Filed with the Securities and Exchange Commission on August 2, 2024
1933 Act Registration File No.: 333-275233
SECURITIES AND EXCHANGE COMMISSION
Washington, D.C. 20549
FORM N-14
REGISTRATION STATEMENT UNDER THE SECURITIES ACT OF 1933 [X]
[ ] Pre-Effective Amendment No. _
[ X ] Post-Effective Amendment No. 1
(Check appropriate box or boxes.)
INVESTMENT MANAGERS SERIES TRUST II
(Exact Name of Registrant as Specified in Charter)
235 West Galena Street
Milwaukee, WI 53212-3948
(Address of Principal Executive Offices, including Zip Code)
Registrant’s Telephone Number, including Area Code: (626) 385-5777
Diane J. Drake
Mutual Fund Administration, LLC
2220 E. Route 66, Suite 226
Glendora, CA 91740
(Name and Address of Agent for Service)
Copy to:
Laurie Dee
Morgan, Lewis & Bockius LLP
600 Anton Boulevard, Suite 1800
Costa Mesa, CA 92626
Approximate Date of Proposed Public Offering: As soon as practicable after the Registration Statement becomes effective under the Securities Act of 1933, as amended.

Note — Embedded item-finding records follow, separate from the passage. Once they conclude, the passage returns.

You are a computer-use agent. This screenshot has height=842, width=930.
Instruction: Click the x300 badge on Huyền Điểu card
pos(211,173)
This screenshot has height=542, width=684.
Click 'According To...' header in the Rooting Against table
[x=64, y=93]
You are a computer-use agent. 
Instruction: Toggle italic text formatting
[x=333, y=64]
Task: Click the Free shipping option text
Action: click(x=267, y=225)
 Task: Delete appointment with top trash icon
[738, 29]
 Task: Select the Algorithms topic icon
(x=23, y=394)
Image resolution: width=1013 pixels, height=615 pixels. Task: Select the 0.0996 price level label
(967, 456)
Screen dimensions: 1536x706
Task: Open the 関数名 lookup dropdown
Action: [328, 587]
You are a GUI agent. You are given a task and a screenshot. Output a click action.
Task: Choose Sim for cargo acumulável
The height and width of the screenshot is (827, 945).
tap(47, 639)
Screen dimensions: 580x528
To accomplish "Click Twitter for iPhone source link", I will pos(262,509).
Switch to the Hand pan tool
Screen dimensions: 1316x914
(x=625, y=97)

Title of Securities Being Registered:
AXS Knowledge Leaders ETF
No filing fee is required because an indefinite number of shares have previously been registered pursuant to Rule 24f-2 under the Investment Company Act of 1940.
EXPLANATORY NOTE
This Post-Effective Amendment No. 1 to the Investment Managers Series Trust II (the “Trust”) Registration Statement on Form N-14 hereby incorporates Part A and Part B from the Registrant’s Registration Statement on Form N-14 filed on October 31, 2023. This Post-Effective Amendment No. 1 is being filed for purposes of adding the final tax opinion as an exhibit to Part C of the Registration Statement.
PART C: OTHER INFORMATION
Item 15. | Indemnification |
Pursuant to Del. Code Ann. Title 12 Section 3817, a Delaware statutory trust may provide in its governing instrument for the indemnification of its officers and Trustees from and against any and all claims and demands whatsoever.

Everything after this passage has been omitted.